Unpredictable use of pharmacologic prophylaxis stems from fear of bleeding. Bleeding risk associated with RT is not well-described in the literature. It is important to note that the platelets in RT are normal and therefore it carries a theoretical lower risk for bleeding compared to ET, as in ET, platelets are abnormal. An acquired Von Willebrand factor deficiency has also been described in ET. This is associated with increased risk of bleeding [58]. Again, this is not reported in patients with RT. Because of the known risks of bleeding with ET, many of the same fears are carried over to RT. This has likely contributed to the inconsistent use of anticoagulation in these patients. In addition, associated pre-operative thrombocytopenia and severe anemia, as seen in our case, offers further reluctance to use anticoagulation.

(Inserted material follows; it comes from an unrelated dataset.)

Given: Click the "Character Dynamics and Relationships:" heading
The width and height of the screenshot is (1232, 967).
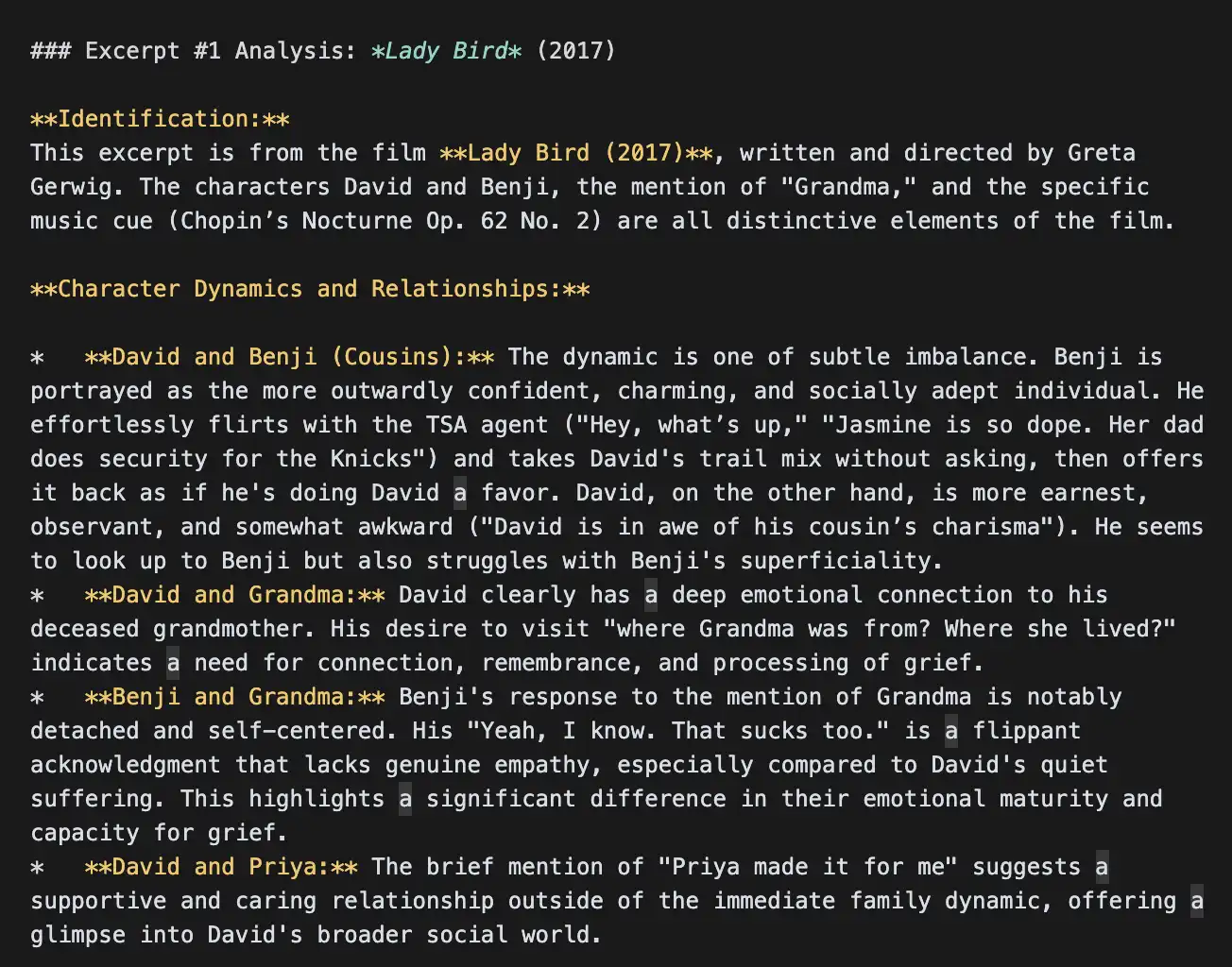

However, thrombocytopenia does not always correlate with risk of thrombosis. In fact, the rate of VTE in hematologic malignancies, where platelet counts are often profoundly low, mirrors the frequency seen in solid tumors [7]. This has prompted one group to suggest decreasing dose of LMWH by 50% when platelet counts are below 50,000/mm3, as opposed to eliminating pharmacologic prophylaxis altogether in that setting [68]. Hence, diligent use of anticoagulation is of utmost important in patients with thrombocytopenia where the decision for or against pharmacologic prophylaxis should be made on a case-by-case basis.

Proper use of prophylactic dose anticoagulation needs to become a greater priority in these patients. However, prophylactic decisions like these remains difficult without consensus guidelines. Expert consensus panels currently do not address the use of prophylactic anticoagulation in the settings of post-splenectomy for hematological disease and/or reactive thrombocytosis [8,9,10,11,12,13,14]. Without guidelines or randomized trials directing evidence-based use of anticoagulation, we must rely on case series and case studies. We encourage further efforts to investigate optimal length of therapy. It is possible anticoagulation needs to be extended several weeks beyond the hospitalization as directed by the Caprini risk assessment. Another proposal is to use anticoagulation until there is no further evidence of hemolysis which would require close follow-up with dedicated laboratory surveillance.

Conclusion

Hemolytic Syndromes such as Evan’s Syndrome carry an inherent risk for VTE and those treated with steroids and or splenectomy are exposed to a greater burden of risk for thrombosis. The mechanism behind this thrombotic potential has been discussed in the literature, but the risks remain poorly understood across the medical community. Management of Evans syndrome especially in those who are refractory to medical therapy remains difficult. Splenectomy was and currently is a good second line treatment option. However, venous thromboembolism has become an emerging post-operative complication. The variability of platelet counts and the incidence of thrombotic events post-splenectomy pose a significant challenge to determine which patients need to be treated with thromboprophylaxis and or cytoreductive agent postoperatively. Treatment guidelines in the immediate post-splenectomy phase need to be formulated to avoid thrombotic complications. Multiple agents have been shown to be of benefit; however, use of aspirin and or low molecular weight heparin should be suggested in the absence of absolute contraindications. As in our case, fear of bleeding prevents more ubiquitous use of pharmacologic prophylaxis in these patients. Other agents such as melphalan, hydroxyurea and plateletpheresis remain good options especially in cases where symptomatic extreme reactive thrombocytosis develops; but given the lack of prospective studies it may be difficult to advise for or against one particular approach.